1. Know your customer’s industry, mission, strategy, personnel, values and modus operandi.
2. Become the acknowledged expert for your products and services, and those of your competitor. Know how your customer will—or does—use them.
3. Focus not only on the needs of your direct customer but also on their customer, your indirect customer.
4. Earn trust and substantiate the truth of your claims through your performance and that of your products and services. Walk the walk, don’t just talk the talk.
5. Know your limits and those of your company and your products and services.
6. Develop your understanding and knowledge of general business management.
7. Expand your horizons of knowledge and experience beyond business by reading, continuing education and/or seeking a mentor.
8. Realize that your customers may know as much as you do about your product. Their knowledge is likely to increase as they face internal demands for improved margins coupled with improved product performance.
9. Make it your business to learn and understand your customers’ mission statements and key strategies. Be sure the products, services and solutions you offer fit their mission, strategies and needs.
10. Recognize that their time—and yours—is valuable and limited, as are the resources of both your companies. Respect this reality and show it by your actions.
11. Raise their expectations by your performance and continue to meet them. If their expectations already exceed your performance, you must rise to their level or likely lose them as customers.
12. Always emphasize the value of your products and services. This will often preclude or minimize discussions of price considerations.
13. Display trust and candor in your dealings with customers. This is the best way to earn it in return.
14. Don’t get locked into the here and now. Learn to focus on longer term relationships and solutions that are in step with your customer’s growth plans.
15. Thank your customers for their purchases and for their continued patronage. This is most effective through the written word.
16. Seek information and feedback from your customers early, and respond promptly.
17. Use all forms of communication to maintain contact with your customers.

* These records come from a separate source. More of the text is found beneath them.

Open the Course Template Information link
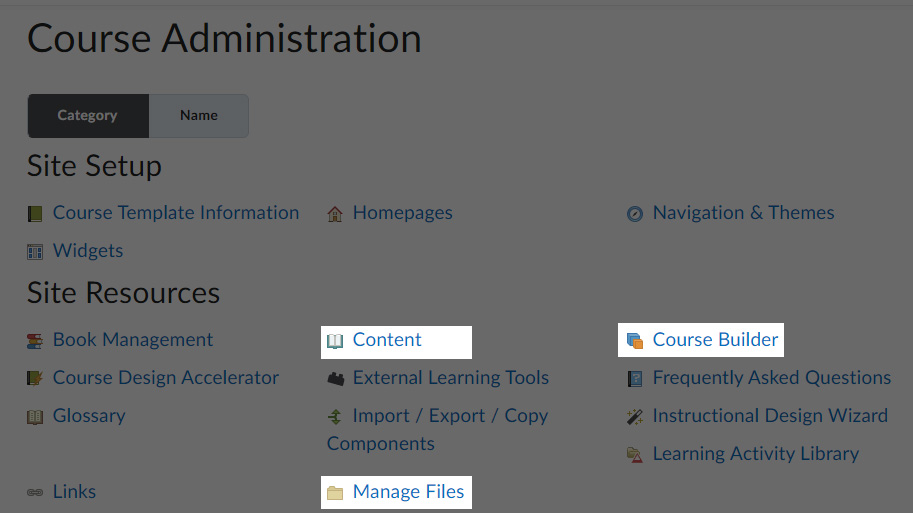 [176, 213]
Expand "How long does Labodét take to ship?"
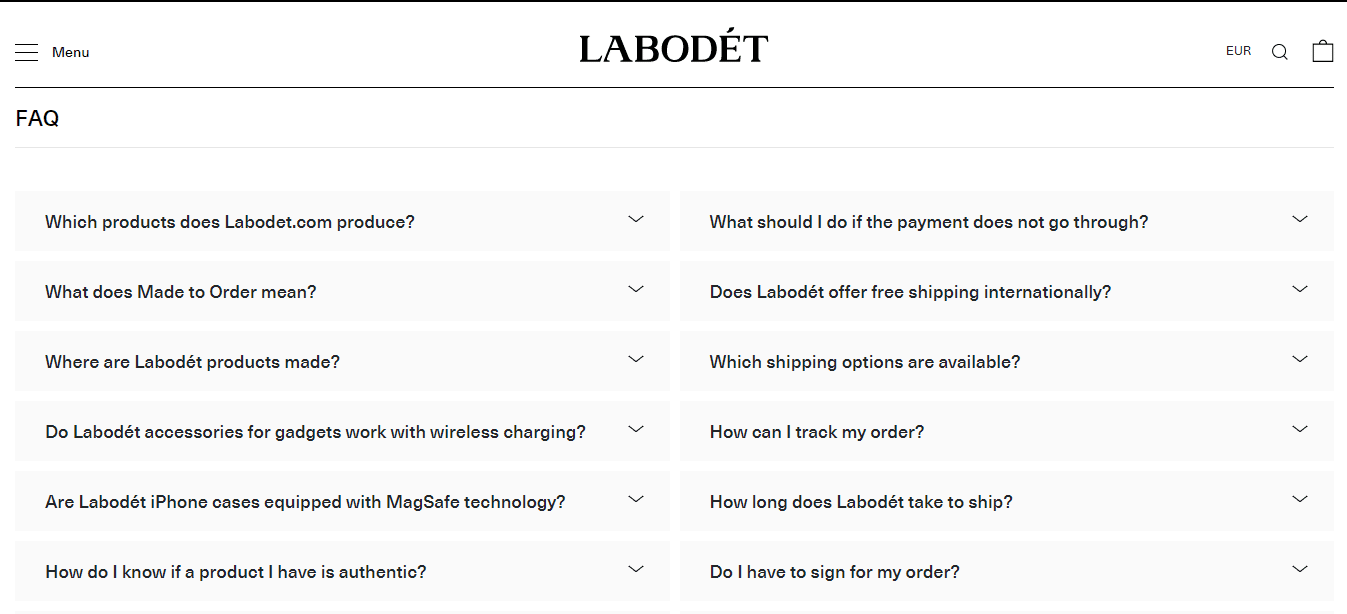Image resolution: width=1347 pixels, height=614 pixels. pos(861,502)
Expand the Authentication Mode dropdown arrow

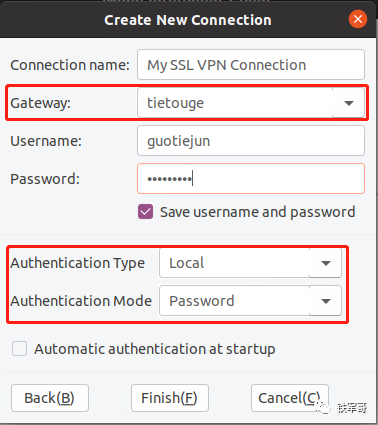click(326, 301)
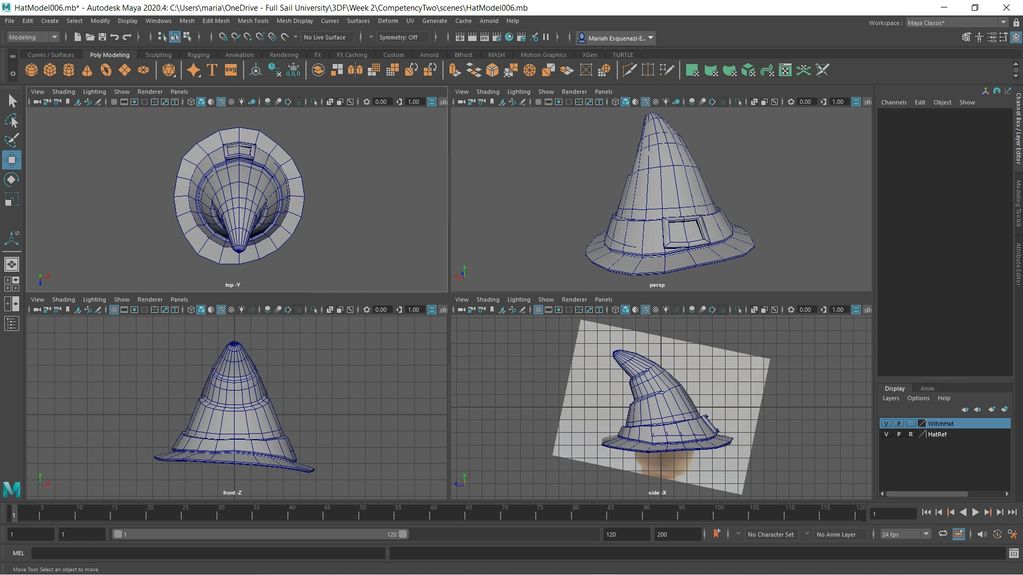1023x575 pixels.
Task: Select the SVG tool icon on shelf
Action: coord(231,70)
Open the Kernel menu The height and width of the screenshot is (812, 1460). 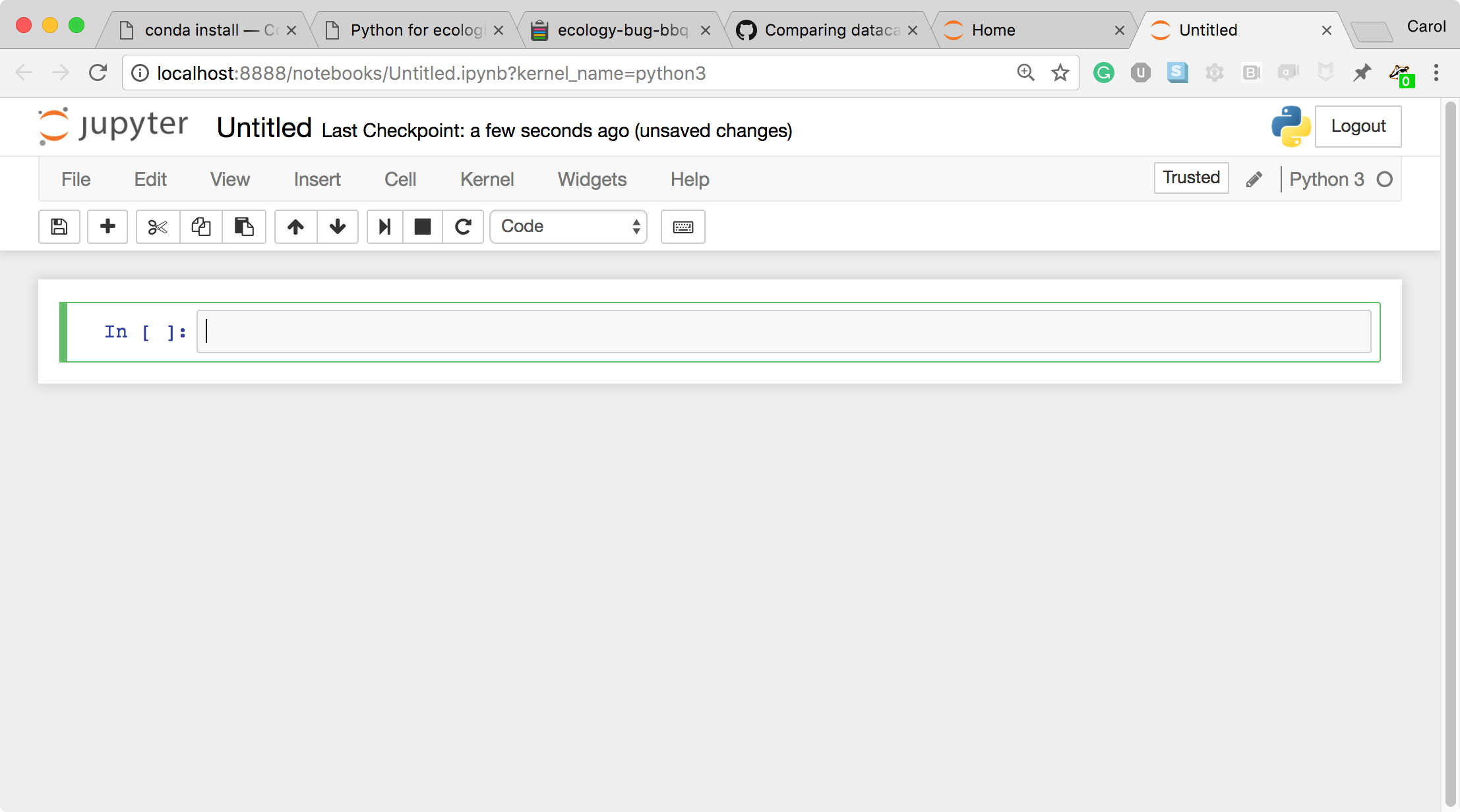[487, 179]
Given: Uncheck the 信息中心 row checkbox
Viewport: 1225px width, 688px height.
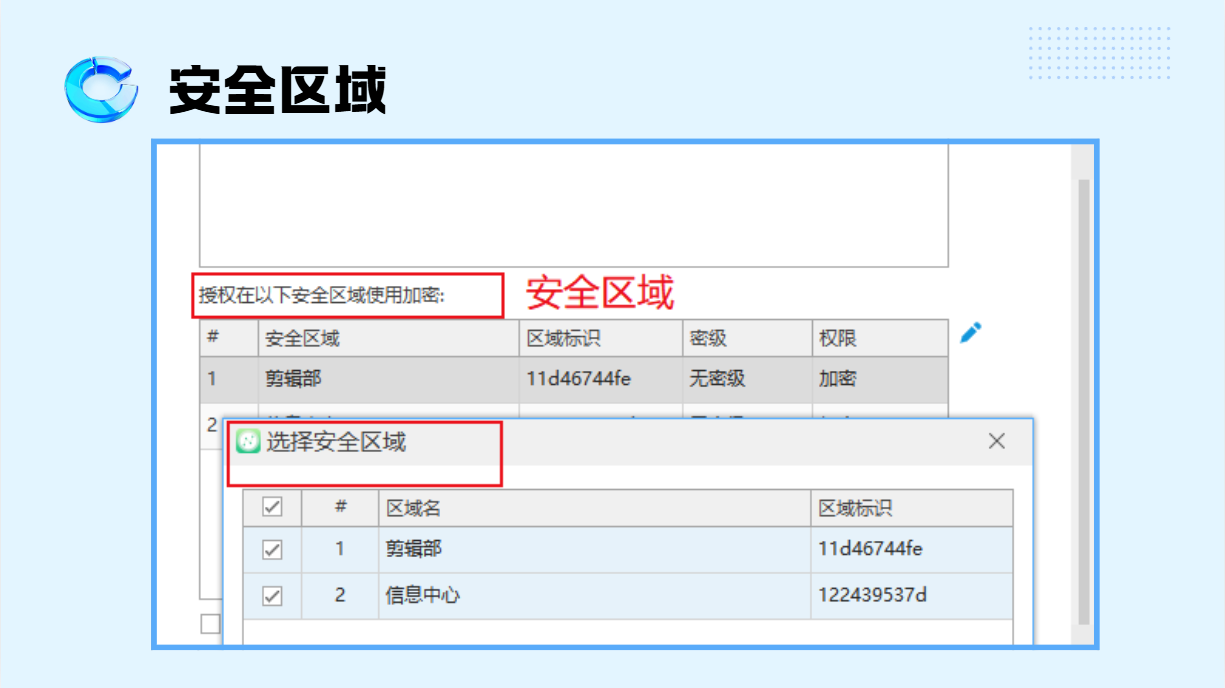Looking at the screenshot, I should tap(272, 596).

18. Continually reinforce your customer’s decision to deal with you by constant reinforcement of the value proposition you represent. Do this through your performance and behavior.
19. Continually make your customers aware of the full range of products and services you offer. Broaden their perspective and perception.
20. Maintain, grow and protect your communications and relationships with the decision-makers.
21. It is OK to lose an order or a job, but it is never OK to lose a customer. Think and act for the long haul.